Why is music, of all kinds, so powerful?
Our bodies always respond to rhythm. Think about it: the beat of the heart and the lungs, the electrical activity of the neurons. Life itself has rhythm. Rhythm is everywhere. God, I sound like a bad George Lucas film.
What would you do if music vanished off the face of the earth?
I would keep the music going in my head.
If you couldn’t? How would your life change?
I don’t think there would be much of it left.
What’s next for you?
Just because we can’t work for six months [and keep the severance pay] doesn’t mean that we can’t plan. There are some efforts under way toward a successor station. It needs to have an Internet base; terrestrial radio is not going to last, and all other technologies are pretty much a stopgap. When you liberate the Internet from your home computer—and I think the iPad is that seminal, intermediate step—and you start getting Wi-Fi radio, that’s going to be it.

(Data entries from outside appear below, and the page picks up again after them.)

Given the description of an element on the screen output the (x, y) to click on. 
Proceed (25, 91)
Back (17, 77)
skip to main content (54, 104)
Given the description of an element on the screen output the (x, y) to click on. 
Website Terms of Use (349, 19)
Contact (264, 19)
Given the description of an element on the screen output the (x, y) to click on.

If you could do anything you wanted with a new classical station, what would you do?
I really wouldn’t alter what we did at Classic 99. If anything, I would expand upon it. With the Internet, you can actually get out in the community you’re talking about, broadcast events with an iPad and a USB mic. You are free from the constraints of three 60-second spots at 20 past the hour, 35 past, and 50 past. You are free from that clock.
Back to the emails you received after the station closed—what was their tone?
A sense of being bereft and being lost. I didn’t expect that, not to this degree.
Obviously, they missed you.
All the lovely compliments people showered on me for my morning show—there were many mornings when I thought, “Oh God, was that even a sentence?”
So what role was Classic 99 playing in people’s lives?
Solace. It helped people face the day, and find some peace from the din of stress. Classic 99 kind of moderated those brain waves. And it soothed the bereaved. I will never forget the response when 9/11 occurred—everyone turned us on. I remember thinking, “What the hell am I going to say after a day like this?” I think I said, “Where words fail, music begins.”
What about people who brush it off, saying classical music is dead anyway?
Y’know, I’ve been hearing that for 24 years. It’s an awfully lively corpse.
I loved the way Classic 99 ended broadcasting: with Beethoven’s Ninth, and then silence. No words.
It was either that or Mahler’s Sixth, which ends in despair. No thanks.